* Data for processing:

»»

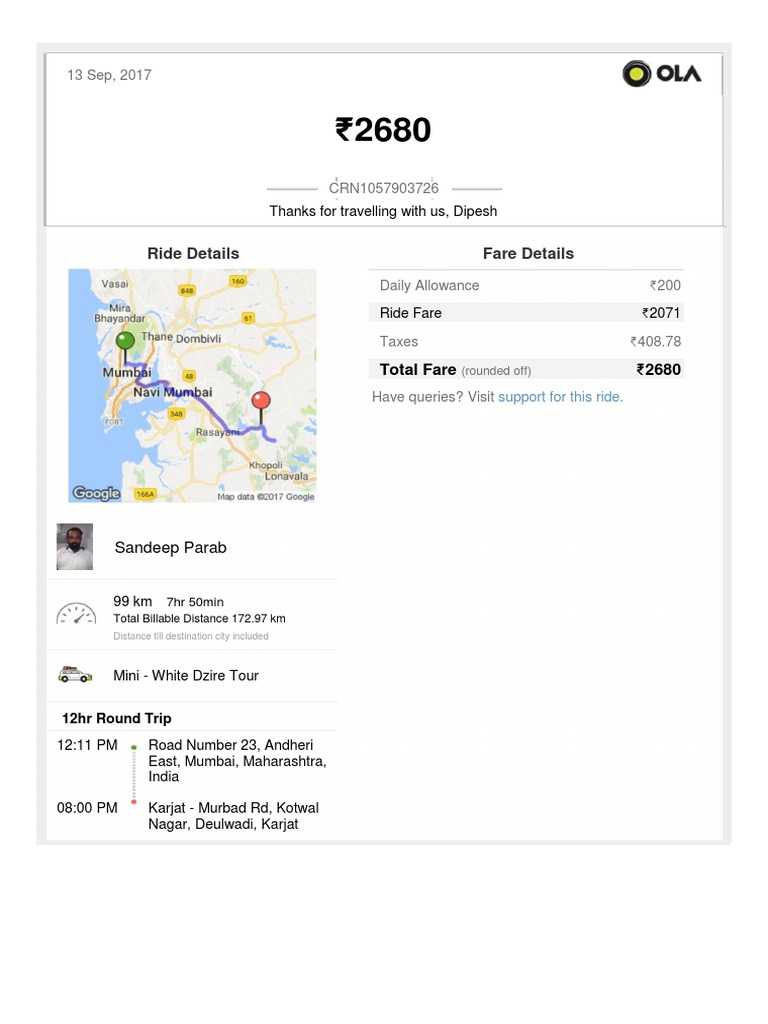Open the driver Sandeep Parab photo
Screen dimensions: 768x1024
click(75, 547)
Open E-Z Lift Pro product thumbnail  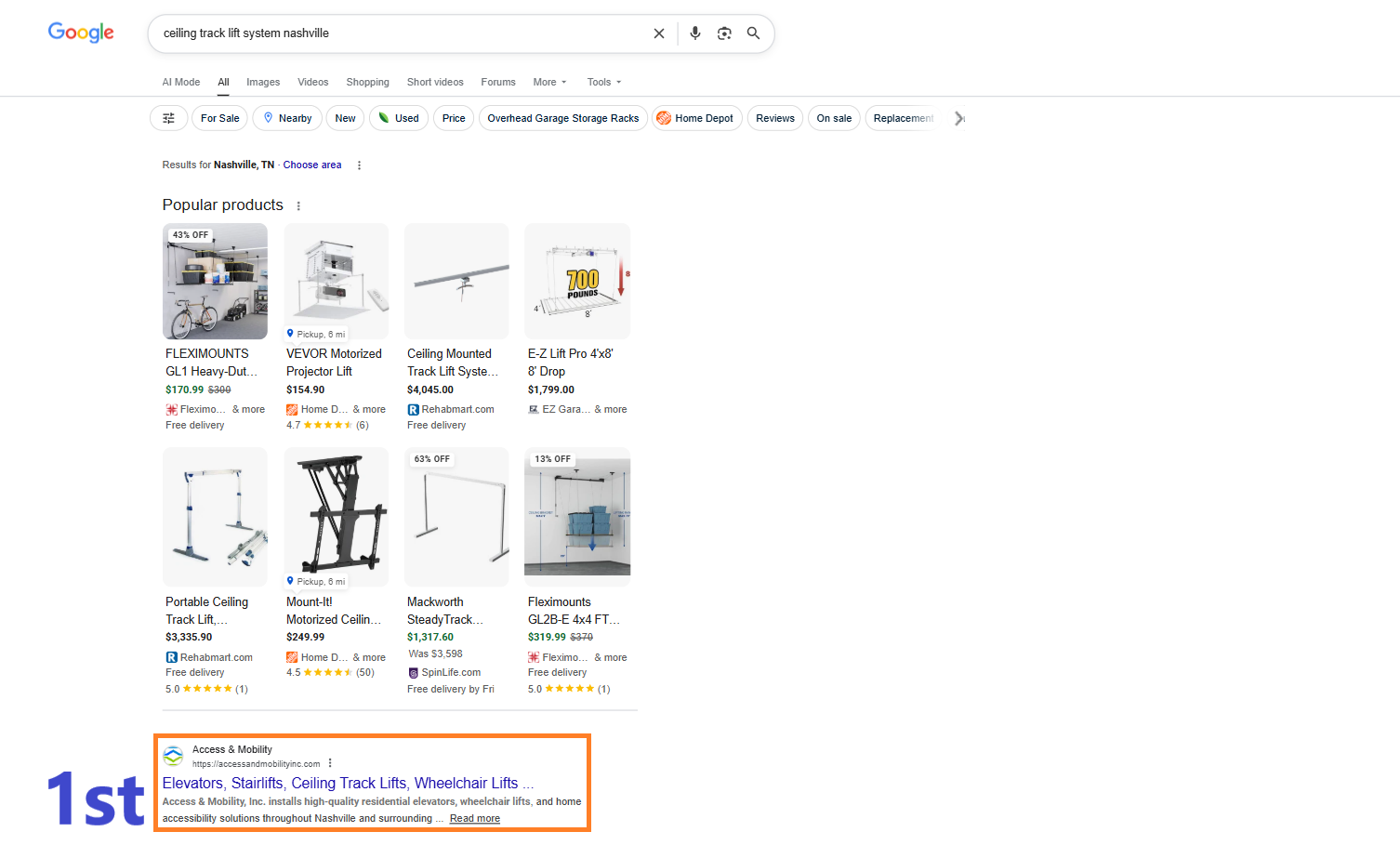pyautogui.click(x=577, y=281)
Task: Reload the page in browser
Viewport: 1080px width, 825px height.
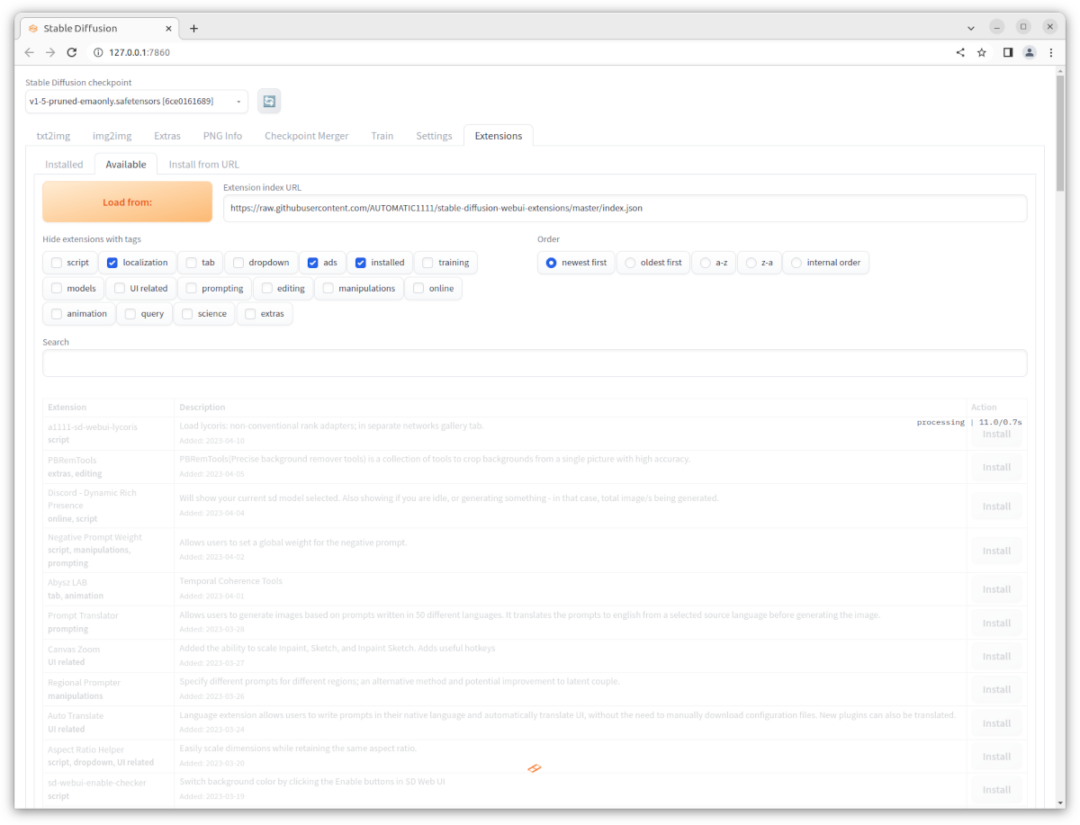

««

* The task:
Rewrite the stretch of the listing from the line containing "Task: Reload the page in browser" through the end of the listing, changing "Reload" to "Refresh" and keeping everything else the same. Don't include the pictures.

* Exercise answer:
Task: Refresh the page in browser
Viewport: 1080px width, 825px height.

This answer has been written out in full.